- Your assignment:
Quote the listing below in its entirety.

- Data to process:

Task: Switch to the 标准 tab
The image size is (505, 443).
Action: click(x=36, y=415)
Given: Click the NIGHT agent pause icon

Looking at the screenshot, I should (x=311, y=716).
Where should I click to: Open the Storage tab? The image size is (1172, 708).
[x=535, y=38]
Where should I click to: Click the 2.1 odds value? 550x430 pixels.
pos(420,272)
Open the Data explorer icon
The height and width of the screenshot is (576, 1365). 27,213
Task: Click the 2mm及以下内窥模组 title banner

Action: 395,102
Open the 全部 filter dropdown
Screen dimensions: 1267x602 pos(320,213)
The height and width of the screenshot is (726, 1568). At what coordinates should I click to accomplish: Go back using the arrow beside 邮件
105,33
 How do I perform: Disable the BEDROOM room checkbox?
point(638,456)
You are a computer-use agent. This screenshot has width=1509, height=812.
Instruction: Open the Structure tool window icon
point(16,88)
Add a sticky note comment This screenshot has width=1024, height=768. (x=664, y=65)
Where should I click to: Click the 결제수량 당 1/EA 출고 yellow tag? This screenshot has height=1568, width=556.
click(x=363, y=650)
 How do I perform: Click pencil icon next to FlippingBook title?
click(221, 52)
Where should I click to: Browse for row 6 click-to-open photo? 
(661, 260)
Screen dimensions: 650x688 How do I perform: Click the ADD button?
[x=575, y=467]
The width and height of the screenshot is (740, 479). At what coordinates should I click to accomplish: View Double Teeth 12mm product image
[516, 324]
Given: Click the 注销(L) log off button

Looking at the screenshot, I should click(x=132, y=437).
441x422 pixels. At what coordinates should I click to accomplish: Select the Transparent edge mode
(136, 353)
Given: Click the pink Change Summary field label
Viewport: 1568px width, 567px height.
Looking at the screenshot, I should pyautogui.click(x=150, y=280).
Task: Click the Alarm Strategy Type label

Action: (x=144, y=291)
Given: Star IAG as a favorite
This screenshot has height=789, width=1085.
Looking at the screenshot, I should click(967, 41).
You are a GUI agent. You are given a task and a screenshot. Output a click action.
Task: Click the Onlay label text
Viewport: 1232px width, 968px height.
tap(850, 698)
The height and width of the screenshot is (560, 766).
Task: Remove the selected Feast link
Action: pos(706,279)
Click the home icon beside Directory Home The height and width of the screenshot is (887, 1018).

- Your solution:
Task: Switch to the 标准 tab
The image size is (505, 443).
Action: click(x=36, y=415)
Given: Click the NIGHT agent pause icon

Looking at the screenshot, I should (x=311, y=716).
Where should I click to: Open the Storage tab? The image size is (1172, 708).
[x=535, y=38]
Where should I click to: Click the 2.1 odds value? 550x430 pixels.
pos(420,272)
Open the Data explorer icon
The height and width of the screenshot is (576, 1365). 27,213
Task: Click the 2mm及以下内窥模组 title banner

Action: 395,102
Open the 全部 filter dropdown
Screen dimensions: 1267x602 pos(320,213)
The height and width of the screenshot is (726, 1568). At what coordinates should I click to accomplish: Go back using the arrow beside 邮件
105,33
 How do I perform: Disable the BEDROOM room checkbox?
point(638,456)
You are a computer-use agent. This screenshot has width=1509, height=812.
Instruction: Open the Structure tool window icon
point(16,88)
Add a sticky note comment This screenshot has width=1024, height=768. (x=664, y=65)
Where should I click to: Click the 결제수량 당 1/EA 출고 yellow tag? This screenshot has height=1568, width=556.
click(x=363, y=650)
 How do I perform: Click pencil icon next to FlippingBook title?
click(221, 52)
Where should I click to: Browse for row 6 click-to-open photo? 
(661, 260)
Screen dimensions: 650x688 How do I perform: Click the ADD button?
[x=575, y=467]
The width and height of the screenshot is (740, 479). At what coordinates should I click to accomplish: View Double Teeth 12mm product image
[516, 324]
Given: Click the 注销(L) log off button

Looking at the screenshot, I should click(x=132, y=437).
441x422 pixels. At what coordinates should I click to accomplish: Select the Transparent edge mode
(136, 353)
Given: Click the pink Change Summary field label
Viewport: 1568px width, 567px height.
Looking at the screenshot, I should pyautogui.click(x=150, y=280).
Task: Click the Alarm Strategy Type label

Action: (x=144, y=291)
Given: Star IAG as a favorite
This screenshot has height=789, width=1085.
Looking at the screenshot, I should click(967, 41).
You are a GUI agent. You are given a task and a screenshot. Output a click action.
Task: Click the Onlay label text
Viewport: 1232px width, 968px height.
tap(850, 698)
The height and width of the screenshot is (560, 766).
Task: Remove the selected Feast link
Action: pos(706,279)
Click the home icon beside Directory Home The height and width of the screenshot is (887, 1018).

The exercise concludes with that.